他にも可愛いハートマークが火傷のように茶色く肌からうきあがっていたりと、とても痛々しい傷が体中にある。


マールは顔から赤い涙を流していてピクリとも動かない。


「シューア!マー…」


私の体が動かない。


いや、私の体は前に行こうとしているけれど

服が誰かに引っ張られていて前に進めない。


「何してる。」


とても低くておどろおどろしい声だ。


私は後ろを振り向く。


「え、アポロ…さん?」


アポロさんが私をとても冷たい目で見つめている。


「なんでここにいる。」


「え、あの、掃除してたら、声が、聞こえて。」


なんだか体の芯から震えてしまって上手く喋れない。


「残念だ。旦那様は気に入られていたのに。」


私はそのままアポロさんに引っ張られて旦那様の部屋に連れて行かれる。


どういうこと?

私もあの二人みたいに監禁されてしまうの?

あんなに痛そうなことしないといけないの?


怖い。


こわい。


「旦那様。あなたの猫が私の聖域に入ったのですがどうされますか?」


扉を開けるなり、アポロさんはそう言葉を放った。


旦那様「そんなに怒るな。落ち着け。おもちゃは壊されてないんだろう?」


アポロ「まあそうですが、これからどうするんですか?」


旦那「不良品は、新しいものに変えることが当たり前だけど、私はスティアのビジュアルとその好奇心の多さが気に入っている。でもその好奇心が面倒ごとに繋がるならなくさせないといけないね。」


旦那様はスクっと立って本棚からアルバムを取り、私に見せて来た。


旦那様が私のお父さんと写ってる写真。

ちょうど起業した頃の写真だろうか。


スティア「あの…、シューアとマールを解放してあげてください。」


旦那様「ちゃんと見て。これは君のパパの笑顔。私と君のパパが出会って商談が成立した時の写真。君はパパの綺麗な鼻筋を受け継いだみたいだね。」


私の話は無視して急に思い出話と私の鼻筋を褒める。

旦那様は何がしたいの?


ペラっとめくると、シューアとマールが小さい頃の写真とともに二人の父親と母親が写っている。
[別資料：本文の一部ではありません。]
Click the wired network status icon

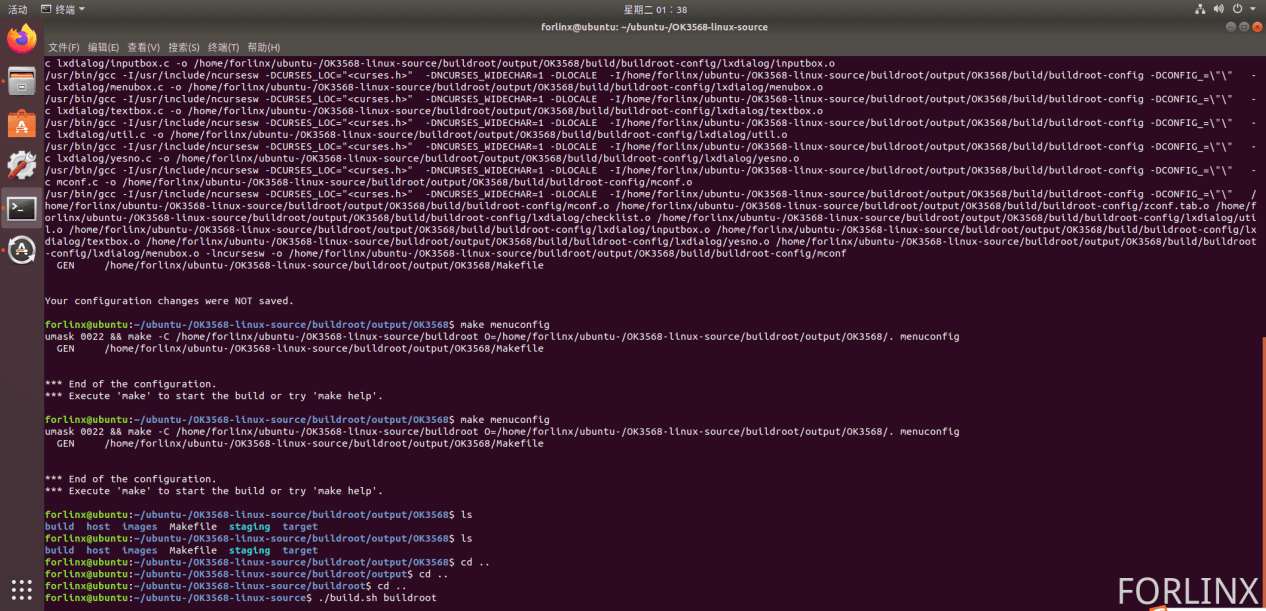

旦那様「シューアとマールの父親は敏腕の営業マンだったたから無名だった私のおもちゃ屋を大きくしてくれたんだよ。二人もこの親のいいとこ取りしたいい顔立ちだ。」


旦那様は、私がアポロに後ろで腕を掴まれているおかしな状況なのに微笑みながら昔話をする。


二人とも頭がおかしい。


スティア「離してください!」


私はとりあえず逃げれないか暴れて腕を解こうとする。


[ガシ…]


スティア「うぐぅ…」


旦那様が私の首を大きい手で締め付ける。


旦那様「おてんばが過ぎる子は、ちゃんと真実を知って大人にならないといけないんだよ。ちゃんと私の話を聞きなさい。」


さらに力が増して、息ができない。


私は力なく頷く。


旦那は手を離す。


旦那様「それでいい。話は聞ける子だったからね。」


旦那様はまた微笑む。

そしてまたペラっとアルバムをめくる。


旦那様「これはね、喧嘩する直前に君のパパと二人の父親の3人で撮った写真。仲良しだったんだけど、君のパパはね色々小言がうるさくてねー…。」


眉をひそめながら、またアルバムをめくる。


飛び込んできた写真は、私のパパの車。

事故にあった時の写真。

そこには生々しく、パパが頭から血を流しているところやママの心臓に刺さったガラスが一枚の写真に収められてる。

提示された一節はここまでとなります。